Aicher was also a stellar photographer and he created pictorial books as PR devices for his clients. His black and white images of the woods for example, are abstract and very graphic, and they inspired his design for the tourism materials for the town of Isny.
He wanted to bring a real process of graphic abstraction into a new kind of pictorial image. Isny is in an area where there is quite a lot of tourism because it’s close to the Bavarian Alps. Normally what you would get is four-color photography on a postcard. Aicher said that in order to wake up the eye to this environment we need to give the eye a different picture of the surroundings.
Aicher was concerned that we were becoming a visually cluttered culture and you write that he hoped his designs could cut through that clutter.
With his symbols for the Olympics, the intention was to create a kind of pictorial language system, which is language independent.

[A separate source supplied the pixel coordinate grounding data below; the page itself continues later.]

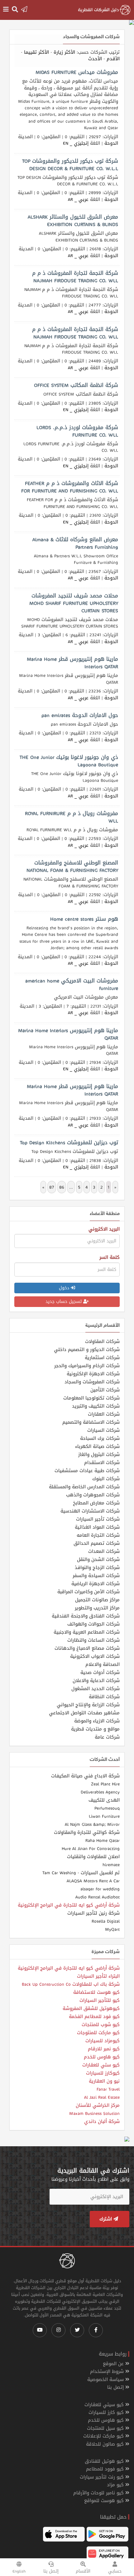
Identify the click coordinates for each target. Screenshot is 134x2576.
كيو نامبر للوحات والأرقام (99, 2493)
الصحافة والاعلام (102, 1664)
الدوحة (111, 143)
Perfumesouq (107, 1808)
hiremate (111, 1864)
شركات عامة (107, 1737)
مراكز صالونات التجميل (97, 1599)
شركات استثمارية (102, 1357)
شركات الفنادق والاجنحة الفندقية (86, 1616)
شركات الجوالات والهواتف (93, 1624)
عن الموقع (114, 2364)
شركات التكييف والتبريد (96, 1406)
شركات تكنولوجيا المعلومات (91, 1398)
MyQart (112, 1929)
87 (51, 1187)
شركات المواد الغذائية (97, 1527)
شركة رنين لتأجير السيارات (93, 1913)
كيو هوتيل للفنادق (105, 2461)
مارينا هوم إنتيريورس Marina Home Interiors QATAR (68, 1034)
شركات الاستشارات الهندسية (90, 1511)
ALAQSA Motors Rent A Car (93, 1880)
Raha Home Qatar (102, 1840)
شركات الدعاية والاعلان (96, 1680)
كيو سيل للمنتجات (106, 2428)
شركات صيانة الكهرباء (97, 1446)
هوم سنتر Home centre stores (84, 919)
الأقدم (113, 58)
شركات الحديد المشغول (95, 1688)
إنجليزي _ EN (76, 143)
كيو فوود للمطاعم (105, 2469)
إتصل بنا (51, 2571)
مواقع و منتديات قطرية (95, 1729)
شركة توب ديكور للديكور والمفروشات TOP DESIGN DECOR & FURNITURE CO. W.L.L (70, 164)
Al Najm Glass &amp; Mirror (92, 1824)
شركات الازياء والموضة (97, 1721)
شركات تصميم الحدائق (97, 1543)
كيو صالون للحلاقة (105, 2444)
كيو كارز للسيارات (107, 2412)
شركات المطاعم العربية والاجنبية (87, 1632)
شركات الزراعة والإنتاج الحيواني (88, 1704)
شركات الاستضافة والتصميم (91, 1422)
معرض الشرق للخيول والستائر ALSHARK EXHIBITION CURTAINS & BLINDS (73, 220)
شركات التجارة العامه (98, 1535)
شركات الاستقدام (102, 1462)
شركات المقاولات (102, 1341)
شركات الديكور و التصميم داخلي (87, 1349)
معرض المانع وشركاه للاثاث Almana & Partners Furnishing (75, 543)
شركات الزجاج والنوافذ (97, 1567)
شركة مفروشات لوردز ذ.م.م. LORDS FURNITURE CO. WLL (77, 431)
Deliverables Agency (100, 1792)
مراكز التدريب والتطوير (97, 1607)
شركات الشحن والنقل (98, 1559)
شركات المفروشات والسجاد (92, 1381)
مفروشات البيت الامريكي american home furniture (71, 984)
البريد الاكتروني (104, 1229)
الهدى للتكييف (104, 1800)
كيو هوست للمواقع (104, 2501)
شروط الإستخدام (107, 2371)
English (19, 2571)
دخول (65, 1288)
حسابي (115, 2571)
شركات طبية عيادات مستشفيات (87, 1470)
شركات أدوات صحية (100, 1672)
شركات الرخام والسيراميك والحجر (87, 1365)
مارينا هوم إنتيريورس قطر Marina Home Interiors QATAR (72, 662)
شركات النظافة (104, 1696)
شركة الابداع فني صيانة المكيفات (85, 1775)
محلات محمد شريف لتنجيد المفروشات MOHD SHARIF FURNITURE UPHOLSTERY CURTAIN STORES (73, 603)
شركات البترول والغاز (99, 1454)
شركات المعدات (104, 1551)
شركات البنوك (106, 1478)
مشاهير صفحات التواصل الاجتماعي (84, 1712)
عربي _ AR (78, 199)
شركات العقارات (104, 1414)
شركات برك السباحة (100, 1438)
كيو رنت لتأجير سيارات (102, 2477)
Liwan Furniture (104, 1816)
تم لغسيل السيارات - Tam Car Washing (81, 1872)
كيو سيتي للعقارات (104, 2405)
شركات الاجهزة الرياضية (95, 1583)
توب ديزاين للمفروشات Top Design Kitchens (69, 1142)
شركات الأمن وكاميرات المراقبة (88, 1591)
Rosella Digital (106, 1921)
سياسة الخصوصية (106, 2379)
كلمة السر (109, 1257)
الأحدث (95, 58)
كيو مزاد (116, 2485)
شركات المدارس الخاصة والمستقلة (84, 1486)
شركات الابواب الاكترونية (95, 1656)
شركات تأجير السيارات (98, 1519)
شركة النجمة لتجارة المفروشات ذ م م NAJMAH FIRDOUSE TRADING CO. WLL (75, 276)
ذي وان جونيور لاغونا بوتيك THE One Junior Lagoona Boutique (69, 760)
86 (61, 1187)
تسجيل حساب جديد (64, 1301)
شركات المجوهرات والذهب (93, 1494)
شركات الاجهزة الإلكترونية (93, 1373)
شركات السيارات (103, 1430)
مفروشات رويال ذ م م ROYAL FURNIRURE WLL (71, 817)
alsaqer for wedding (100, 1888)
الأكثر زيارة (64, 52)
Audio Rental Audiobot (97, 1897)
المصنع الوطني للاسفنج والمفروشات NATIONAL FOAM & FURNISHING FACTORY (72, 866)
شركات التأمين (105, 1390)
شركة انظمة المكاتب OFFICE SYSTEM (76, 385)
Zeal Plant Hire (105, 1784)
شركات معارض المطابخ (96, 1503)
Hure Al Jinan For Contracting (91, 1848)
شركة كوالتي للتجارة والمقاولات (87, 1832)
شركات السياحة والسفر (96, 1575)
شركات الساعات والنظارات (93, 1640)
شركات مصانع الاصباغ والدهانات (87, 1648)
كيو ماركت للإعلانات (104, 2436)
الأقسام (83, 2571)
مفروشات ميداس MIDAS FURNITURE (77, 72)
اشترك (106, 2219)
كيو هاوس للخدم (106, 2420)
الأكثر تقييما (36, 52)
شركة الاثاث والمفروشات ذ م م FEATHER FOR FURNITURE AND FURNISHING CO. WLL (69, 487)
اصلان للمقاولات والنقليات (93, 1856)
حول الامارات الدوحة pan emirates (79, 715)
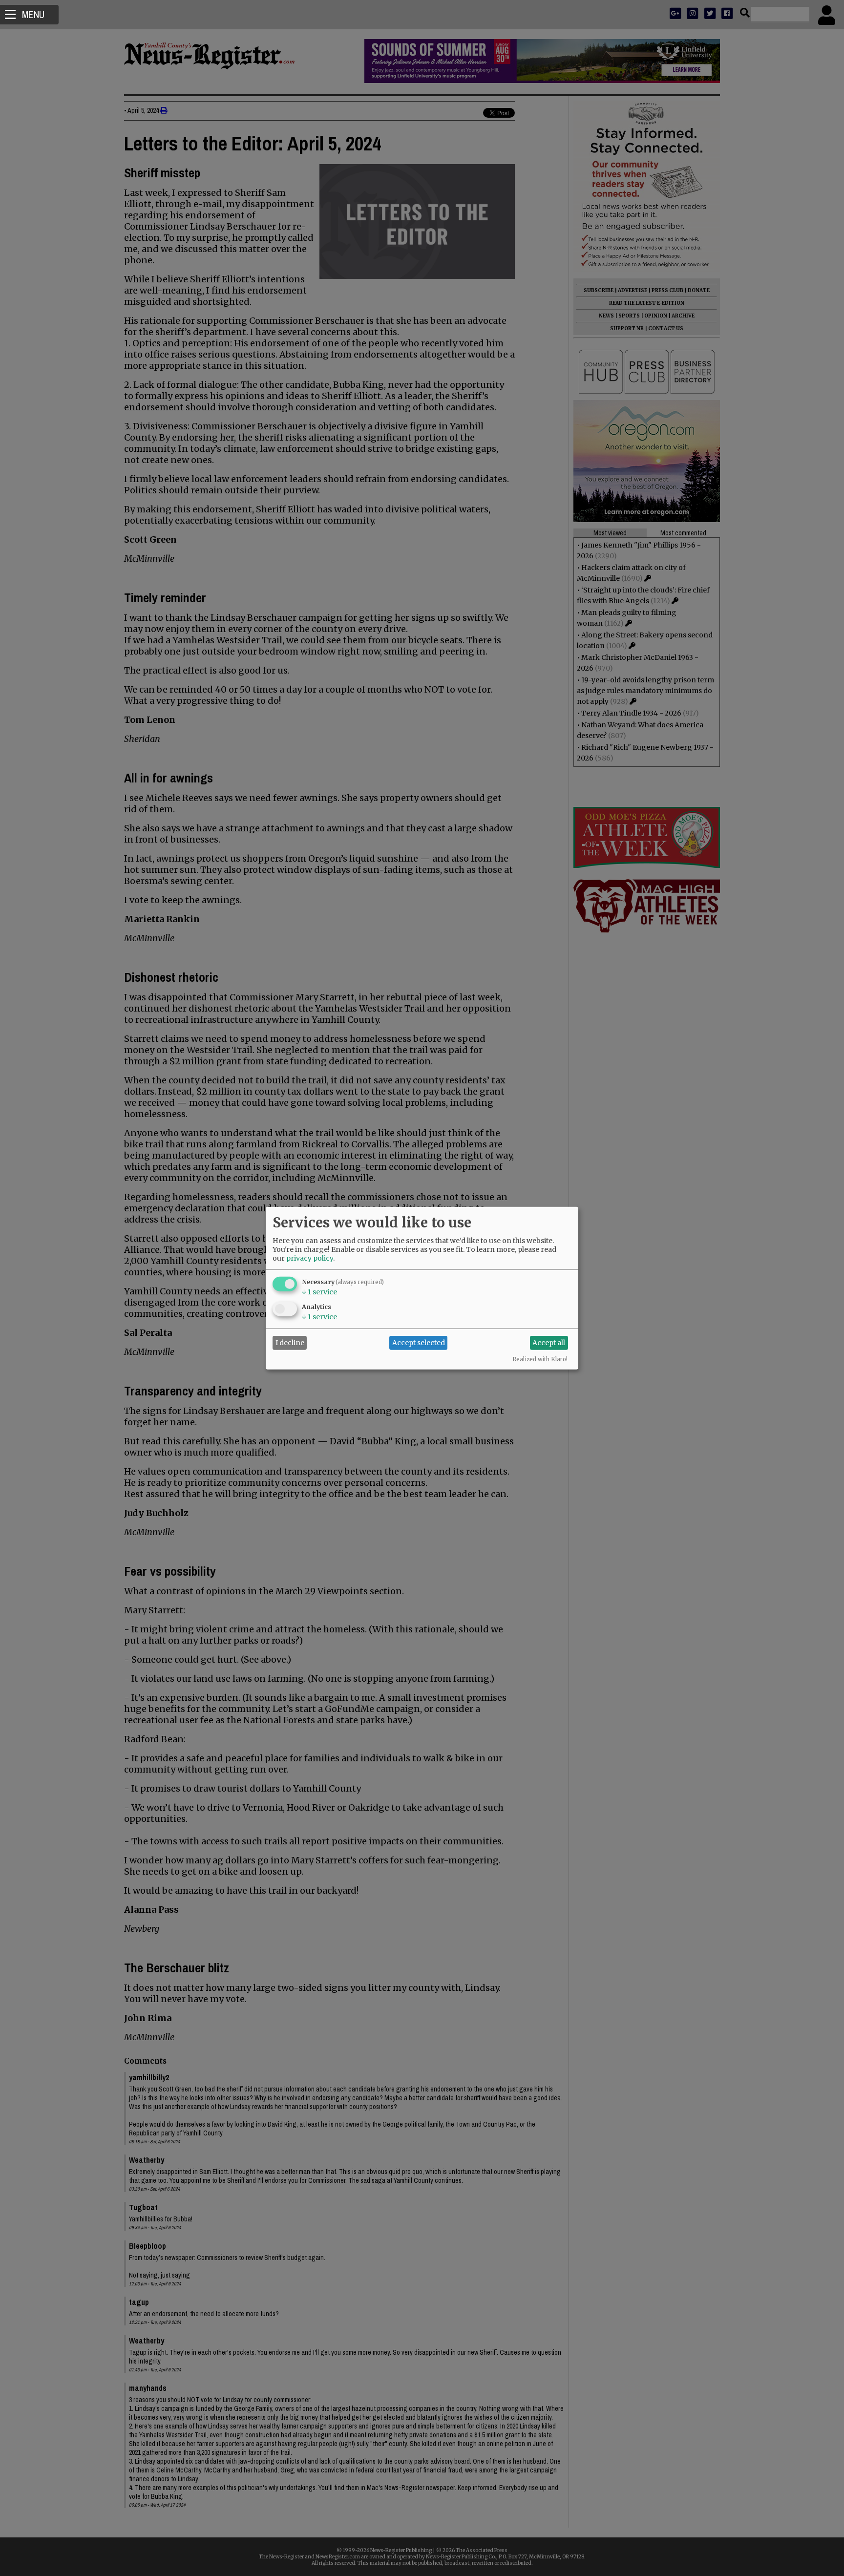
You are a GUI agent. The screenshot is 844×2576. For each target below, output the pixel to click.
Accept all (548, 1342)
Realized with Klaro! (540, 1358)
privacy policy (309, 1257)
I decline (289, 1342)
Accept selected (418, 1342)
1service (319, 1291)
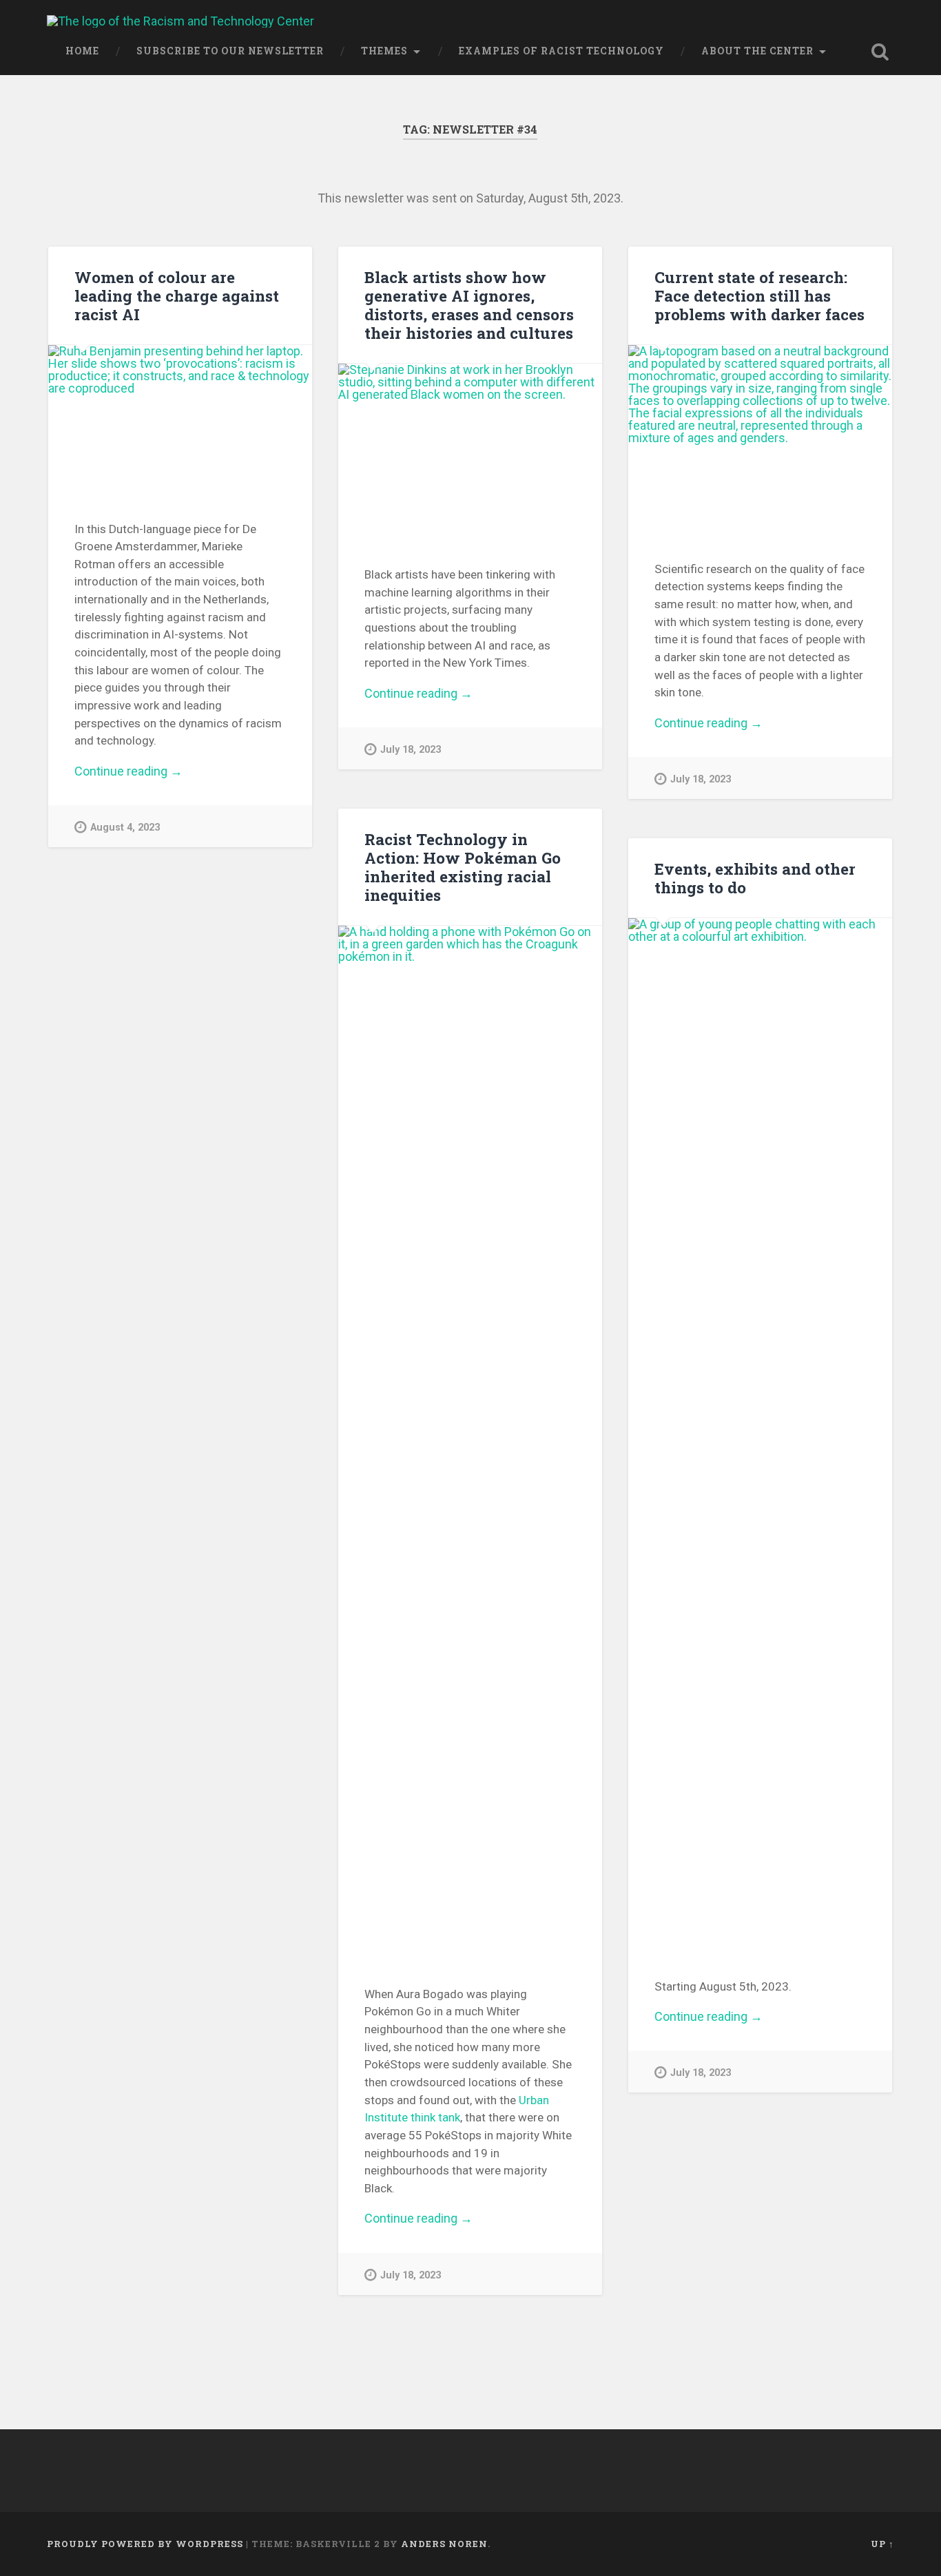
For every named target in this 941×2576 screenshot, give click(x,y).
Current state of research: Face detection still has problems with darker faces (759, 295)
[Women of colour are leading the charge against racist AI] (180, 419)
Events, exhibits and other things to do (755, 877)
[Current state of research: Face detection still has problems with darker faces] (760, 439)
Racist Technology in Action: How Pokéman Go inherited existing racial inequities (462, 867)
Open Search (880, 51)
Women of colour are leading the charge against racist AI (176, 295)
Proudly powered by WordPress (145, 2543)
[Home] (180, 21)
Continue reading (145, 771)
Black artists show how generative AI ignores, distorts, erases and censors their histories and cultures (469, 305)
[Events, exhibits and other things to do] (760, 1434)
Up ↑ (882, 2543)
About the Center (757, 51)
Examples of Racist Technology (561, 51)
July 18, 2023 (410, 750)
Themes (384, 51)
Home (82, 51)
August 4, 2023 (125, 827)
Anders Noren (444, 2543)
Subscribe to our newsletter (230, 51)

It had a strongly functional aspect to it and the aesthetic aspect was secondary. With his work in Isny, he feelt that our environment is visually overloaded and he had to create a new visual environment for the eye, so he created a single symbol, a single pictorial image.
Aicher also collaborated with urban planners and architects to develop visual communication for places like the airport in Munich and the metro in Bilbao. He was influenced by modernist architectural values.
Le Corbusier was his favorite architect in the early times. And later, Norman Foster became a close friend. Aicher admired what Foster did and was fascinated with this idea of showing the reality of a building not only showing its prestige.
Was that a reaction to what he knew from his youth? The grand scale and pomp of Nazi Germany?
Exactly. He wanted to strip all aspects of propaganda. I think Paul Renner once said that architecture becomes barbaric if it leaves the human scale and we know that Aicher had a connection to Renner. He might have taken this quote to his heart.
Aicher had connections to many influential mid-century designers and architects.
The HfG was the starting point for that. He came into contact with international designers. He also taught in the States and made contacts there, for example, with Charles and Ray Eames. That was a real springboard for him.
Aicher leaves the HfG and starts his own design studio in 1964 and relocates both his office and his family to the town of Rotis. The fact that he actually names his typeface after the studio where he lived and worked speaks to that life-work balance you mention.
He managed to integrate design into his life and into his family. Today, in a time when life and work become more and more separated and we need spare time in order to regenerate for work, it’s worth studying how he managed that.
Throughout his life, Aicher never shrank from the challenges of his day, even after his city was destroyed by war and his contemporaries were executed. You quote him as saying: “One has to love the time in order to discover its secrets.” How can Aicher’s approach to design instruct us in our own modern, frenetic times?
One of the most important parts of Aicher’s work is that he would think before he did something. I’m teaching design students and what I see is that this time to think about problems is missing. They immediately get on the computer and start working. His method that I describe in the book hasn’t lost any of its modernity. We should go back and study it and learn from it and apply it to today’s needs.